Post by Coco Kokor on Mon Feb 27, 2017 1:16 pm

Taupi, picking up his stuff, said: “well. In fact, I’m not sure the guy we’re looking for is riding a horse. I think he’s like us, on foot. Let’s go.”

As they left, Eglantine first lead the way, walking a few minutes her horse by the reins, gently stroking Mouss-Mouss’ face at regular intervals until she found a Walruser walking trail along the forest’s edge. She then proposed Taupi to ride behind her, assuring him that they would keep a moderate speed until he felt comfortable.

After a few hours of alternating walk and trot to preserve the strength of her horse, trying to remain protected from the cold rain by choosing pathways where she knew would be firs [sapin] rather than naked branches leaf trees, she turned off the track when she estimated that they might lose the trace of the man. The snow had begun to fall, and she notified Taupi that it was time for now to jump off the horse. Leading them further down to the valley, she found the initial track that they had planned to use and, incidentally, the trace of their prey.

After reading the signs in the mud [2D+R+3=18], she told Taupi:

“I found him, he is going in this direction” [I guess he doesn’t have a horse? I would like to know what I read in the track, about the way he walks, his height, if he walks heavily or not, and what time we gained on him]

She pointed out a dark, low and dense wood made of a mix of firs, high cedars, and cypress.

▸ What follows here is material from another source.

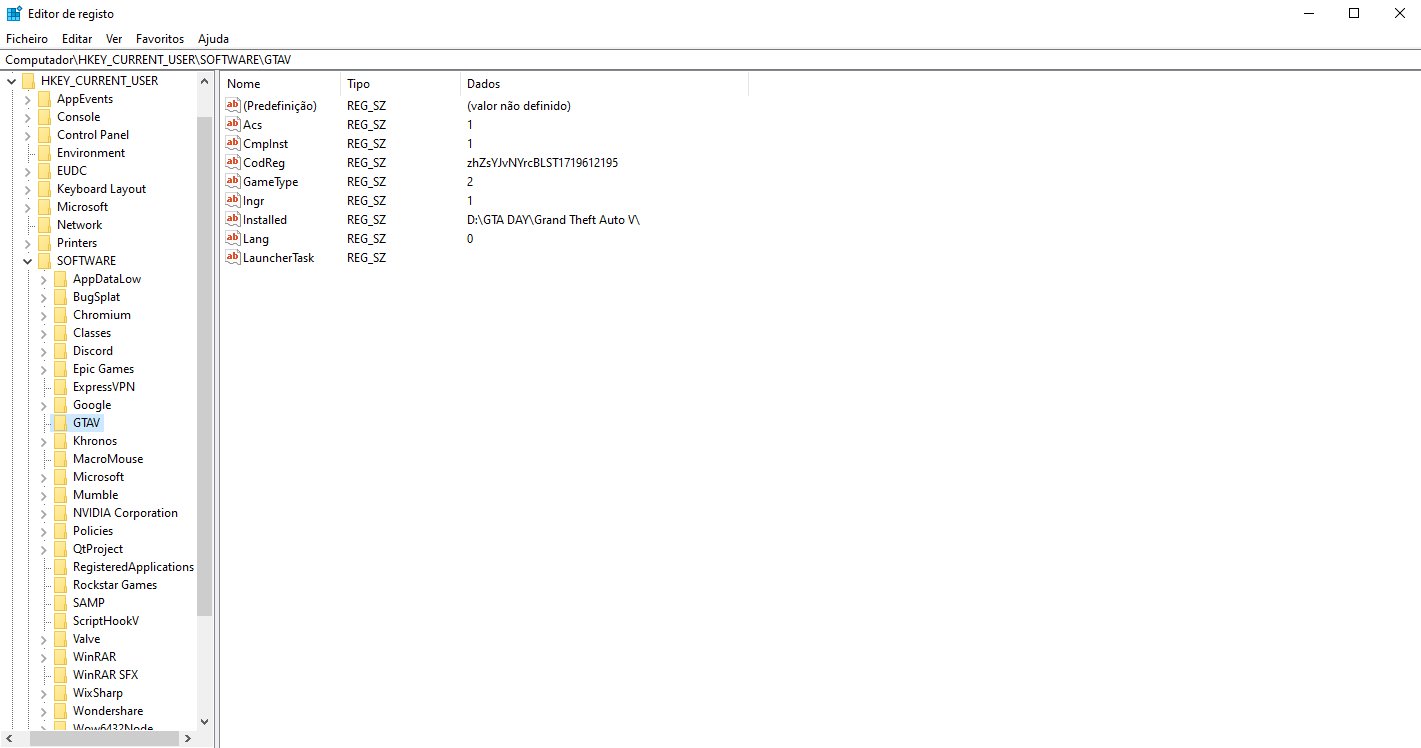
Task: Expand the Control Panel key
Action: point(27,135)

“We call it, the wood of the Broken Horse, for once as the story says, a local woodcutter had to leave his horse to die there as it broke its legs in a hole, but it came back alone fine a few days later. I dunno its real name on the map, it’s what we call it around here. People say that it it’s sprite country [pays de lutins], where strange things happen. I never saw anything, but it is true that I never spent a long time in these woods.”

They followed their target on the horse at walk pace, Eglantine leading Mouss Mouss to walk in safe areas, until she saw another track join it. [2D+3= 17 => what does she read?]